_REQUIRED TASK_.
Begin at the line that contains "Close the Add Reference dialog" and continue through the end of the rows, then recast those lines as a Markdown table with the columns No and Line. Give each line its number and skip any blank lines.

_RECORD EXTRACTS_.
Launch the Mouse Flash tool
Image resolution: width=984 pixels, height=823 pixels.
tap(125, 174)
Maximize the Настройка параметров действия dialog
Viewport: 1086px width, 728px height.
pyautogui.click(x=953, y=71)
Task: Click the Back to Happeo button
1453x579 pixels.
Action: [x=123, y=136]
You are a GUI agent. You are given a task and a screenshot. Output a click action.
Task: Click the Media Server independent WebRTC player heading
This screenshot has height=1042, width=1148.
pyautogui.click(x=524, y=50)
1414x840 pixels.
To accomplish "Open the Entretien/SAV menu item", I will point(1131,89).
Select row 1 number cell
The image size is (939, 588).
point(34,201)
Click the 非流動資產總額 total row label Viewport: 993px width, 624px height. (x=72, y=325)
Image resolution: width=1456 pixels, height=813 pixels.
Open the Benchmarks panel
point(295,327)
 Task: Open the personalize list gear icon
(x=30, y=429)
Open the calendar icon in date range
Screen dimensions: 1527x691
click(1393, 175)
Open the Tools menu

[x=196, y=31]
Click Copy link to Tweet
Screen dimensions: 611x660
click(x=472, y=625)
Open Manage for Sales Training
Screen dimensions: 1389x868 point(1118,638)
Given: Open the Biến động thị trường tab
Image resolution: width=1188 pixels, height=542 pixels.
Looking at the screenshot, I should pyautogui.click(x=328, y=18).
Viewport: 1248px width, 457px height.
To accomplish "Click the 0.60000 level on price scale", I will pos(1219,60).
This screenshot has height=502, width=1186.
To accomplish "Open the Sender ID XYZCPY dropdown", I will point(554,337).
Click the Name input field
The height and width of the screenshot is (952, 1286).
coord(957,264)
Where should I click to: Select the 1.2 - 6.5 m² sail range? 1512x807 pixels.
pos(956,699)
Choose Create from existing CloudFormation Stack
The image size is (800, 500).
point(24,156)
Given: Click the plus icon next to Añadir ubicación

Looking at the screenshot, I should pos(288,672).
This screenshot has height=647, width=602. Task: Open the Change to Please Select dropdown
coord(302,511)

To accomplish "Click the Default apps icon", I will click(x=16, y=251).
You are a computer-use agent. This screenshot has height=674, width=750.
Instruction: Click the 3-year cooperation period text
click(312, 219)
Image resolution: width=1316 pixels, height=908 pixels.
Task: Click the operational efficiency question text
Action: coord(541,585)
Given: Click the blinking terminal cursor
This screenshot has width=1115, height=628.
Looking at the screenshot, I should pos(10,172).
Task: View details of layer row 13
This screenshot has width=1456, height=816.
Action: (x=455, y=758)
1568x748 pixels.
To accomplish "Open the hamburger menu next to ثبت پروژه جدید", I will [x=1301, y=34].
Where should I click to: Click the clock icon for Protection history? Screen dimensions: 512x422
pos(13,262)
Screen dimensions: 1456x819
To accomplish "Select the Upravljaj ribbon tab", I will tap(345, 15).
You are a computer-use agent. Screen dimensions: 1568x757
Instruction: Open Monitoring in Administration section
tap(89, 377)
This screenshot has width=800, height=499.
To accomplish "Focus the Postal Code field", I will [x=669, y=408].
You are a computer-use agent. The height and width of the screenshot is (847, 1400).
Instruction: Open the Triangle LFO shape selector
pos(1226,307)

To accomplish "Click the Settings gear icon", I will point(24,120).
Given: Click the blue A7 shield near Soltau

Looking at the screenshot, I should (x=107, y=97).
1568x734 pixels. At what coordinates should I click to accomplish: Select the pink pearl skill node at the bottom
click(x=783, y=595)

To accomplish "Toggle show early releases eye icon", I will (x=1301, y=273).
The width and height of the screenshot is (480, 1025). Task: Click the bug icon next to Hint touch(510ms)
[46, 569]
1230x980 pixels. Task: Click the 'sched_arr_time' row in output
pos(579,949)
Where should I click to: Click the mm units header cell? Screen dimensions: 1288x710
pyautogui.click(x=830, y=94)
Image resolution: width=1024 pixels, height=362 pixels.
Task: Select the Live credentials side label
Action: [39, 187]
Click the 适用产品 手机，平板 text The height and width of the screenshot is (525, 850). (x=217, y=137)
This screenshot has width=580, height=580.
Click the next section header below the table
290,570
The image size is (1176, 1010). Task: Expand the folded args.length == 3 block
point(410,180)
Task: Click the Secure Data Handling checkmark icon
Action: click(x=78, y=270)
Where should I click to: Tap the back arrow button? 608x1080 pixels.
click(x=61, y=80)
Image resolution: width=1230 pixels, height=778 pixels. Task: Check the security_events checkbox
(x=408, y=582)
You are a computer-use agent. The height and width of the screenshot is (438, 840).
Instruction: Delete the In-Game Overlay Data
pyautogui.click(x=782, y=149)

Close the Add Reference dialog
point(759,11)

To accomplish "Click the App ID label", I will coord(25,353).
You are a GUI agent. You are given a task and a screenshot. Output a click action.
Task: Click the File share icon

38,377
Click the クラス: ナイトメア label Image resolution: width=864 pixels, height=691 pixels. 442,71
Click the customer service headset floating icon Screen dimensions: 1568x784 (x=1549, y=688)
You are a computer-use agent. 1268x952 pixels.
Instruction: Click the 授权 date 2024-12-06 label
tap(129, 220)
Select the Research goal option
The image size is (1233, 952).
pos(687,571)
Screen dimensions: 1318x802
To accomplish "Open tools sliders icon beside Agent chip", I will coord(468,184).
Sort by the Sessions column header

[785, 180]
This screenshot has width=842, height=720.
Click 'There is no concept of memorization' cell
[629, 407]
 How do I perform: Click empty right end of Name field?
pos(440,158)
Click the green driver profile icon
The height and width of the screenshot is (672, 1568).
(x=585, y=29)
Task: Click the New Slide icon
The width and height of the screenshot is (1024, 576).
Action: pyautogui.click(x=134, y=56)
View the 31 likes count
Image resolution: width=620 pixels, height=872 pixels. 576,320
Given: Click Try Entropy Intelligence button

_PROBLEM SOLUTION_.
| No | Line |
|---|---|
| 1 | Close the Add Reference dialog |
| 2 | point(759,11) |
| 3 | To accomplish "Click the App ID label", I will coord(25,353). |
| 4 | You are a GUI agent. You are given a task and a screenshot. Output a click action. |
| 5 | Task: Click the File share icon |
| 6 | 38,377 |
| 7 | Click the クラス: ナイトメア label Image resolution: width=864 pixels, height=691 pixels. 442,71 |
| 8 | Click the customer service headset floating icon Screen dimensions: 1568x784 (x=1549, y=688) |
| 9 | You are a computer-use agent. 1268x952 pixels. |
| 10 | Instruction: Click the 授权 date 2024-12-06 label |
| 11 | tap(129, 220) |
| 12 | Select the Research goal option |
| 13 | The image size is (1233, 952). |
| 14 | pos(687,571) |
| 15 | Screen dimensions: 1318x802 |
| 16 | To accomplish "Open tools sliders icon beside Agent chip", I will coord(468,184). |
| 17 | Sort by the Sessions column header |
| 18 | [785, 180] |
| 19 | This screenshot has width=842, height=720. |
| 20 | Click 'There is no concept of memorization' cell |
| 21 | [629, 407] |
| 22 |  How do I perform: Click empty right end of Name field? |
| 23 | pos(440,158) |
| 24 | Click the green driver profile icon |
| 25 | The height and width of the screenshot is (672, 1568). |
| 26 | (x=585, y=29) |
| 27 | Task: Click the New Slide icon |
| 28 | The width and height of the screenshot is (1024, 576). |
| 29 | Action: pyautogui.click(x=134, y=56) |
| 30 | View the 31 likes count |
| 31 | Image resolution: width=620 pixels, height=872 pixels. 576,320 |
| 32 | Given: Click Try Entropy Intelligence button |